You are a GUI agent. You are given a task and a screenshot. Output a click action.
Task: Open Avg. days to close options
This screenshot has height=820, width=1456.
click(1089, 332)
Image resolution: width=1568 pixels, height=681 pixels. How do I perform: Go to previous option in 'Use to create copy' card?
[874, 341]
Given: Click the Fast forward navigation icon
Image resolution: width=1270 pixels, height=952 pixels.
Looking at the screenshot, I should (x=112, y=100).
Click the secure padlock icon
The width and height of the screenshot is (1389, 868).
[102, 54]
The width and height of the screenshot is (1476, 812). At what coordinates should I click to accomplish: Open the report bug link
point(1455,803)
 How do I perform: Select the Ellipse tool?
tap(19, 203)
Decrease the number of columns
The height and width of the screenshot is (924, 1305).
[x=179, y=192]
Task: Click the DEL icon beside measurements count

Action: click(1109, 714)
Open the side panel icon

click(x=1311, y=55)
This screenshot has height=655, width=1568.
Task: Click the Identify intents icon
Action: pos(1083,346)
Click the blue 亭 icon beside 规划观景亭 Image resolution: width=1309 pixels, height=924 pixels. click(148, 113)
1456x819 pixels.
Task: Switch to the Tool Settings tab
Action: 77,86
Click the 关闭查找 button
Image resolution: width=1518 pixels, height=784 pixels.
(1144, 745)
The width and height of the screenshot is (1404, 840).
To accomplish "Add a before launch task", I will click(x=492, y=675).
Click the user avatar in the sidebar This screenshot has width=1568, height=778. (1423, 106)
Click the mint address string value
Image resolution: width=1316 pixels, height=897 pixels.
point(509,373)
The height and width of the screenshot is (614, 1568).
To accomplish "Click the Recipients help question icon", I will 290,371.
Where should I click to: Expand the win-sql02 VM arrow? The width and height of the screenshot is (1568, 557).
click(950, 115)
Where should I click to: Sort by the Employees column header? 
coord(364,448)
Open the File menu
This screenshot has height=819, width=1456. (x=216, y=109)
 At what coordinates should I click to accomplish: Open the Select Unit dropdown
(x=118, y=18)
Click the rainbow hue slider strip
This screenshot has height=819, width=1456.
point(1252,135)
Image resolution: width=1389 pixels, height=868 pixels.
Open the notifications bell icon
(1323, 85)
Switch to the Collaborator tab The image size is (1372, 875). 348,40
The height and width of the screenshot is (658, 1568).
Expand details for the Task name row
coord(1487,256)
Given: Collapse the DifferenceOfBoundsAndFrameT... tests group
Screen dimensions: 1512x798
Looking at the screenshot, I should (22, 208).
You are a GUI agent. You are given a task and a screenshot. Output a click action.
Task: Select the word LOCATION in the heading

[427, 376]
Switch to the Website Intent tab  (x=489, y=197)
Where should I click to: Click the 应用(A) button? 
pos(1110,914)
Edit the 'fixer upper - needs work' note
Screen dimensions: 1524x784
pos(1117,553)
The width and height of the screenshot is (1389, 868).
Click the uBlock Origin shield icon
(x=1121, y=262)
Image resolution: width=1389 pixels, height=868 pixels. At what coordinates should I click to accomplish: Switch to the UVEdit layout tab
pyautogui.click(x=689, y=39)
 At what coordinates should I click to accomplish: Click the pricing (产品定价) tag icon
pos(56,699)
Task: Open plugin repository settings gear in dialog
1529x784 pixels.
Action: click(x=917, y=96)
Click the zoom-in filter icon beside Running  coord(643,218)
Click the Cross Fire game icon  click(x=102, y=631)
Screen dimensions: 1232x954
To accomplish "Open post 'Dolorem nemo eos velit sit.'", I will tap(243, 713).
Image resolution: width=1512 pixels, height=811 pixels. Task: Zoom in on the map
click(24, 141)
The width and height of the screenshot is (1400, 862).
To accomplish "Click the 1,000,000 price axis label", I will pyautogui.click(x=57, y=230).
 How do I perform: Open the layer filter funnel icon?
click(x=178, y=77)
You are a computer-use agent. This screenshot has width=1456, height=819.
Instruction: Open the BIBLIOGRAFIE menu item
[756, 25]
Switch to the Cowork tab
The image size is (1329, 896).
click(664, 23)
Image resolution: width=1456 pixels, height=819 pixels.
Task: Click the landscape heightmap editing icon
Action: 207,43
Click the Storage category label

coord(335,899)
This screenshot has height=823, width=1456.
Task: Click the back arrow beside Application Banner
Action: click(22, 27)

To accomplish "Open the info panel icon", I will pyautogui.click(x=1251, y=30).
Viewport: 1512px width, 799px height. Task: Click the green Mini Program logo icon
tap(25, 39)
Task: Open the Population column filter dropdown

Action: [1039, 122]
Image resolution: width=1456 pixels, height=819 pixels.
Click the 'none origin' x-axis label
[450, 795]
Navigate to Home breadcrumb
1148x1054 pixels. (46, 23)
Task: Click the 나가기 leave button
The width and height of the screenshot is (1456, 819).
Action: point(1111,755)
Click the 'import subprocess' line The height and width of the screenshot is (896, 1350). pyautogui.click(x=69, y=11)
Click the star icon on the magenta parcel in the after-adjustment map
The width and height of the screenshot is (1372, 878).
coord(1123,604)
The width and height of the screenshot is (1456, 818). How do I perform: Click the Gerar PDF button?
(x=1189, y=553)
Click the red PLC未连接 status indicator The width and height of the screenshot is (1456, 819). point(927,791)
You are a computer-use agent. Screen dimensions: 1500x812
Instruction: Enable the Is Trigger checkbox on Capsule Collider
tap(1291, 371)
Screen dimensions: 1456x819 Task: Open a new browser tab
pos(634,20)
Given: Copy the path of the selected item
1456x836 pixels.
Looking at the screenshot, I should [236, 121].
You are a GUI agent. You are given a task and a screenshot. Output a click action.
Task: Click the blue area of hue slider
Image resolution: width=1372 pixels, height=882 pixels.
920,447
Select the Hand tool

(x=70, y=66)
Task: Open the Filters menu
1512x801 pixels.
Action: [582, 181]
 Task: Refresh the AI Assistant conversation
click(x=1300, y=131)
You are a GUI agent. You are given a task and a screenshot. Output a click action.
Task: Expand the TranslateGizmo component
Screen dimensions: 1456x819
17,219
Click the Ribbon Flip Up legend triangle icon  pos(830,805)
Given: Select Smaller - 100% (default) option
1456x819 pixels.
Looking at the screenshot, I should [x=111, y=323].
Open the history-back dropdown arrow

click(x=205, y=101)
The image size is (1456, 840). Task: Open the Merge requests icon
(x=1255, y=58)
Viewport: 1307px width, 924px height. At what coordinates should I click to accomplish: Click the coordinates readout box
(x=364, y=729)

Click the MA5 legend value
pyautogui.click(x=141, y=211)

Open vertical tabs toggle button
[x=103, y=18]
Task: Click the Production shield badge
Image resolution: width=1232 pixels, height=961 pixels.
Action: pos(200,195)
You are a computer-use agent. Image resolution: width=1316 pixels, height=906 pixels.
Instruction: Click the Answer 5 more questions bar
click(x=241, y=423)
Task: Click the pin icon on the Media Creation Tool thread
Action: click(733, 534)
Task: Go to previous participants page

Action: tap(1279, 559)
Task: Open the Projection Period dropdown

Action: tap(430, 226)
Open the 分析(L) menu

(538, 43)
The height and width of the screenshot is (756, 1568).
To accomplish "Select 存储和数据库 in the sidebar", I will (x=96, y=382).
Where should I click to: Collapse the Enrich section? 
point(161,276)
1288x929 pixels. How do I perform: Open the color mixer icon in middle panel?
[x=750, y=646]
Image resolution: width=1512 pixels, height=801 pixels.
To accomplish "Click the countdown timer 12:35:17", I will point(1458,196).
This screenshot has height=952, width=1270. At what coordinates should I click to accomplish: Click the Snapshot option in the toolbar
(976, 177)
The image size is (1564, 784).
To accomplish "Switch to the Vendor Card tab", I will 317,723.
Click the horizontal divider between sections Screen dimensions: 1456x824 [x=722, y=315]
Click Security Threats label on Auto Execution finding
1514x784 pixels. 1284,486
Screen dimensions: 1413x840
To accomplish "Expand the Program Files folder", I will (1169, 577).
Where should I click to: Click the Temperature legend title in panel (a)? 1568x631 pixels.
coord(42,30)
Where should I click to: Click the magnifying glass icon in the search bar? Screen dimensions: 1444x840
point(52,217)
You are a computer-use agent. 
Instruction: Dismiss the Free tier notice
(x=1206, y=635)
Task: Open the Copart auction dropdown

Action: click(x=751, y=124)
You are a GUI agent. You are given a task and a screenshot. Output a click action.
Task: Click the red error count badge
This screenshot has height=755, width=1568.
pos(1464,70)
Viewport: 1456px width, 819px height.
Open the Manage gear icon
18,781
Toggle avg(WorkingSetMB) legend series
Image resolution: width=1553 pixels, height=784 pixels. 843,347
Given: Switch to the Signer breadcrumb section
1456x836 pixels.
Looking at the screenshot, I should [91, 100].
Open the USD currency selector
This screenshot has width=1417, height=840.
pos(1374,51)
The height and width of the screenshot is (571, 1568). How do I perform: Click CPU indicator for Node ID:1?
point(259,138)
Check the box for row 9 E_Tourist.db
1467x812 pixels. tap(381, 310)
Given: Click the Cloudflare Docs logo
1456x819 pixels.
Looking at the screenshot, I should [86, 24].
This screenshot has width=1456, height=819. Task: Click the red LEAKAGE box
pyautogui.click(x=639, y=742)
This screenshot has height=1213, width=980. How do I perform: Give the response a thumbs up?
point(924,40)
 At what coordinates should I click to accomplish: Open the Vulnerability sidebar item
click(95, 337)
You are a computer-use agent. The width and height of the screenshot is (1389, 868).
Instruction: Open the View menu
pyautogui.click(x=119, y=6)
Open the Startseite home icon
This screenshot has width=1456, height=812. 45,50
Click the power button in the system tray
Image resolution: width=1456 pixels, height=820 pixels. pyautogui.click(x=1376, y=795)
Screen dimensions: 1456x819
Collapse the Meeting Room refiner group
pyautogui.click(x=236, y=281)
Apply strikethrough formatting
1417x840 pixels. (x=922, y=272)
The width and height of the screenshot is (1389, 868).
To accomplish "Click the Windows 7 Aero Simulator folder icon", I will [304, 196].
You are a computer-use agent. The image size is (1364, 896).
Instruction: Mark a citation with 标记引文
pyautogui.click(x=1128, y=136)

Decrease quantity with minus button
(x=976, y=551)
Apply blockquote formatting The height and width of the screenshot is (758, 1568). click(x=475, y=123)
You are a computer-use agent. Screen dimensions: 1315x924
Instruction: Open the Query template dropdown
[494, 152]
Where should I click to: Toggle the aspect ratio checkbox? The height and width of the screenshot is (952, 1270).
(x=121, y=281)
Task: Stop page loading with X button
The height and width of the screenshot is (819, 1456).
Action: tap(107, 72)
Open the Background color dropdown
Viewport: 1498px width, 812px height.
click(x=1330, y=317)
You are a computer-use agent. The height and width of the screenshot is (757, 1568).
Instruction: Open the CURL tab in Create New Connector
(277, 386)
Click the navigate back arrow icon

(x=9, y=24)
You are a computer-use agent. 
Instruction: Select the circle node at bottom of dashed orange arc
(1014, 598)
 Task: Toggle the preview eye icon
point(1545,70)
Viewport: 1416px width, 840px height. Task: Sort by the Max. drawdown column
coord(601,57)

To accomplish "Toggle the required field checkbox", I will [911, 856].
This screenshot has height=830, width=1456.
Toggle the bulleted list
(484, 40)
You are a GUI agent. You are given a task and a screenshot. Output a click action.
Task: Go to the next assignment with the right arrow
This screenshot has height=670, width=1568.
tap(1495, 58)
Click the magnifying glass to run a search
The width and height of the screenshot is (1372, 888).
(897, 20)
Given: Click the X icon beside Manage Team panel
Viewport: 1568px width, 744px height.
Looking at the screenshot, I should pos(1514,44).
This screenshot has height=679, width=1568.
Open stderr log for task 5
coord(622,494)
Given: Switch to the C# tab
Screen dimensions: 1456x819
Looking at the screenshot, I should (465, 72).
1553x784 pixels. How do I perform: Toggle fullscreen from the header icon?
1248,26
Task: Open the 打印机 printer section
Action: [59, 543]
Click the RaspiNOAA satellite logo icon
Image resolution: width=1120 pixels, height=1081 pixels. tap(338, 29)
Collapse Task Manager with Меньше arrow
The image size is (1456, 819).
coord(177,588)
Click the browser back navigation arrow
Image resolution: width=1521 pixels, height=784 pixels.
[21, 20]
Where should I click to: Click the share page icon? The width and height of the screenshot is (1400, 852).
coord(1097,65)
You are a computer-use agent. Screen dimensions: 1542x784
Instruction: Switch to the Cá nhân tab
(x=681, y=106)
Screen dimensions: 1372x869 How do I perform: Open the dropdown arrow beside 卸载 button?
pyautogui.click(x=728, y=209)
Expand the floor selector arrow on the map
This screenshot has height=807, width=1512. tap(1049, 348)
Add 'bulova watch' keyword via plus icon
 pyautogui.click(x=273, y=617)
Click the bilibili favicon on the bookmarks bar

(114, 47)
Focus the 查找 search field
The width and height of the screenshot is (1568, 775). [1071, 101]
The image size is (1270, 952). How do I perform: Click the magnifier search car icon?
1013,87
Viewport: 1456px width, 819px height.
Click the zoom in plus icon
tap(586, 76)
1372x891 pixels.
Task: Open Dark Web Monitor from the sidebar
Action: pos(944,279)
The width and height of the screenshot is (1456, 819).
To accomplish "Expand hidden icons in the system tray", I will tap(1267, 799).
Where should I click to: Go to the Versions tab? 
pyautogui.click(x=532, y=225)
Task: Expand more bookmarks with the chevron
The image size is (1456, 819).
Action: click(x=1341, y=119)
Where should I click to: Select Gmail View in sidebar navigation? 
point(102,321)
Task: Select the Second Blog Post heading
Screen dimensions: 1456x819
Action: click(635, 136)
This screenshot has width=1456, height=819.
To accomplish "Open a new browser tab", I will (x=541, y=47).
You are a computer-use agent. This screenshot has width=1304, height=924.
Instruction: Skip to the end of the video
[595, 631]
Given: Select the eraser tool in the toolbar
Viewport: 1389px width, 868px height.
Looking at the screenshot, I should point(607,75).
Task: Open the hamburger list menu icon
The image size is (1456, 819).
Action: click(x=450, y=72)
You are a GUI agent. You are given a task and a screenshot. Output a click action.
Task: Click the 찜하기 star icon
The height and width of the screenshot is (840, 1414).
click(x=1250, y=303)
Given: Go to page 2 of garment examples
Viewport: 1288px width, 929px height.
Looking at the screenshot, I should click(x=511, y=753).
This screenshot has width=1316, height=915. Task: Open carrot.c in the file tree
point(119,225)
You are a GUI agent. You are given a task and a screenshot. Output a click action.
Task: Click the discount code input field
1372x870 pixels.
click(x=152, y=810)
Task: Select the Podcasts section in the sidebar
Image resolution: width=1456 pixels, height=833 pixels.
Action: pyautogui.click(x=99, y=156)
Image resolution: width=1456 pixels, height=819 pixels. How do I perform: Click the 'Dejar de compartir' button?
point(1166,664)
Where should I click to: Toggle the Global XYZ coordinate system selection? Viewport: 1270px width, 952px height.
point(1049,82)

(DIRECTIONS):
Set down only the line containing "Image resolution: width=1456 pixels, height=833" and the lines after it through the end, exactly as they appear above.

(YOUR RESPONSE):
Image resolution: width=1456 pixels, height=833 pixels.
Action: pyautogui.click(x=99, y=156)
Image resolution: width=1456 pixels, height=819 pixels. How do I perform: Click the 'Dejar de compartir' button?
point(1166,664)
Where should I click to: Toggle the Global XYZ coordinate system selection? Viewport: 1270px width, 952px height.
point(1049,82)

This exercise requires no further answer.